__THE TASK__
So long as no pictures are carried over, output the records below exactly.

*-*-*

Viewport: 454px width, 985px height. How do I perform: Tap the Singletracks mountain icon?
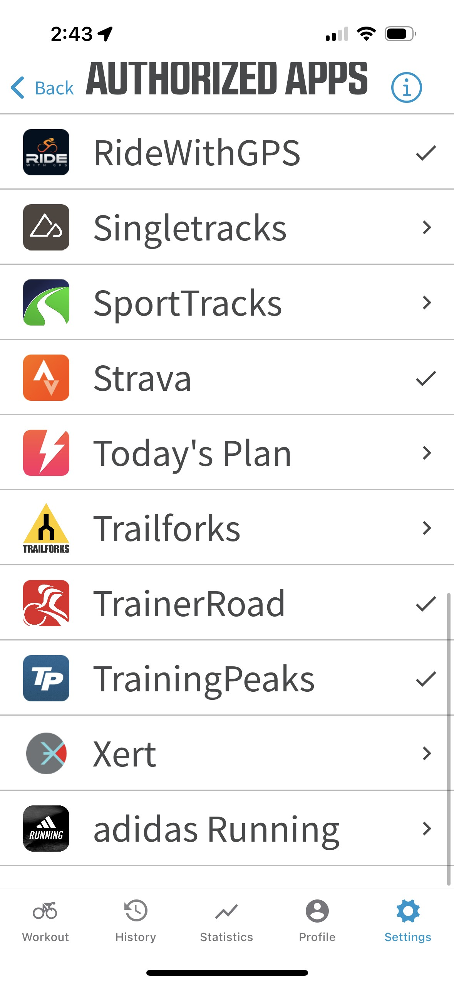46,227
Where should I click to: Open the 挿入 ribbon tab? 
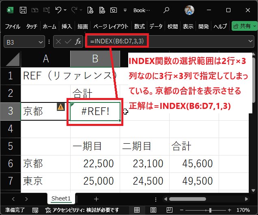[67, 26]
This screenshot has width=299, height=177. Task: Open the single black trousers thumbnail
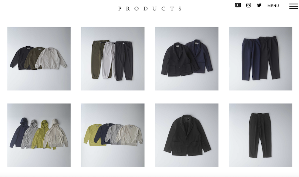tap(260, 135)
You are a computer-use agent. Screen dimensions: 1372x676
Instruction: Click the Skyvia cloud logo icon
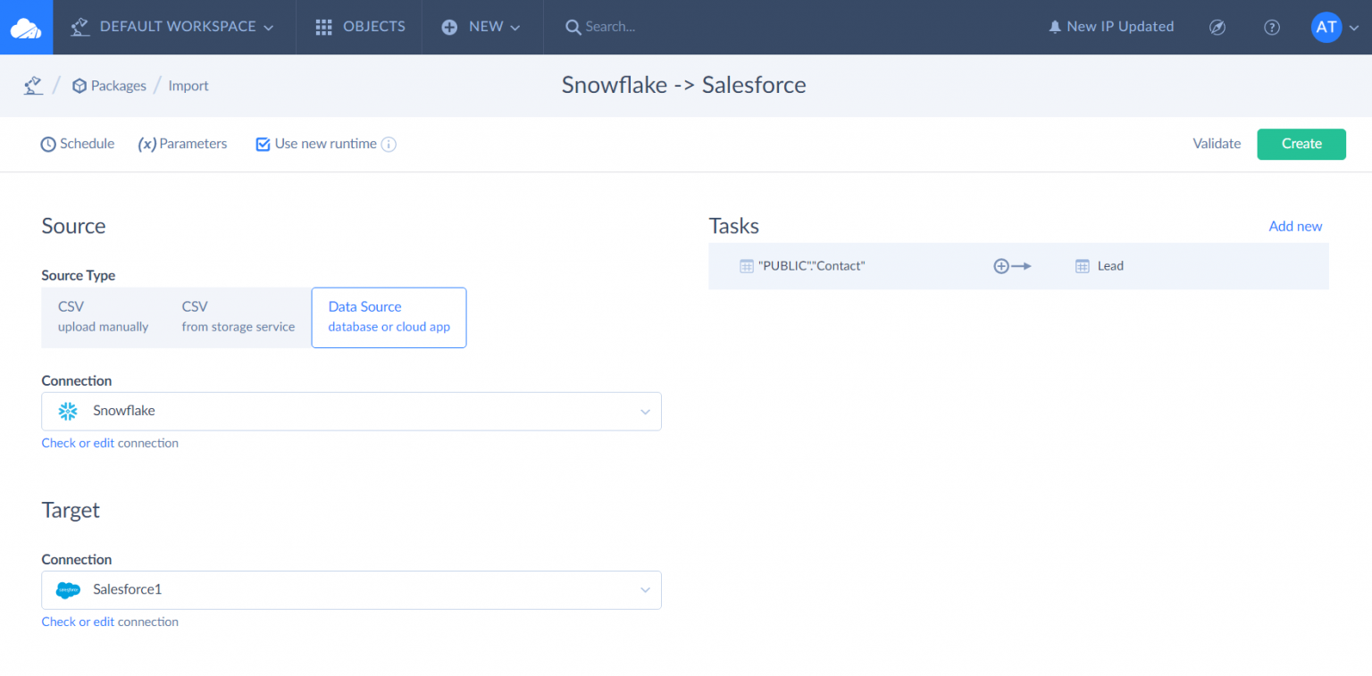click(x=26, y=27)
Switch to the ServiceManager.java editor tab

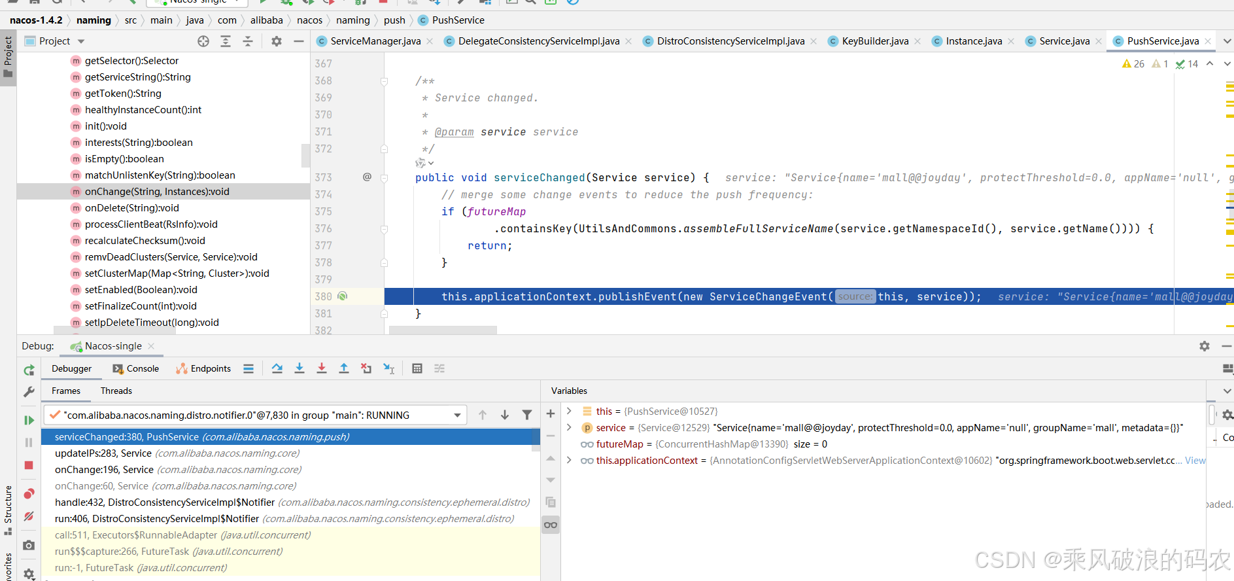coord(375,41)
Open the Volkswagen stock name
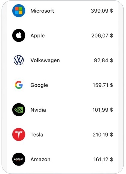Screen dimensions: 126x174 click(x=45, y=61)
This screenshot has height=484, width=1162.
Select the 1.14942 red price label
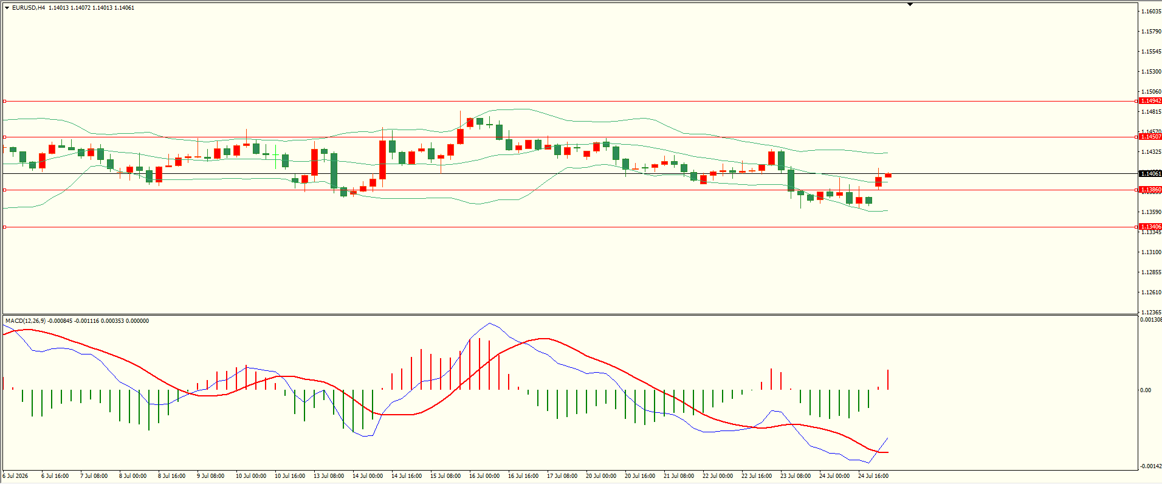[x=1150, y=101]

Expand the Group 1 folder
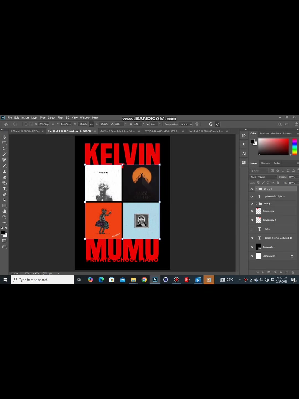pos(257,204)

*-*-*

__EXERCISE OUTPUT__
Viewport: 454px width, 985px height. How do I perform: Tap the Singletracks mountain icon?
46,227
Where should I click to: Open the 挿入 ribbon tab? 
[67, 26]
This screenshot has width=299, height=177. Task: Open the single black trousers thumbnail
tap(260, 135)
You are a computer-use agent. Screen dimensions: 1372x676
Instruction: Click the Skyvia cloud logo icon
click(x=26, y=27)
Switch to the ServiceManager.java editor tab

coord(375,41)
Open the Volkswagen stock name
Screen dimensions: 126x174 click(x=45, y=61)
This screenshot has height=484, width=1162.
Select the 1.14942 red price label
[x=1150, y=101]

Expand the Group 1 folder
pos(257,204)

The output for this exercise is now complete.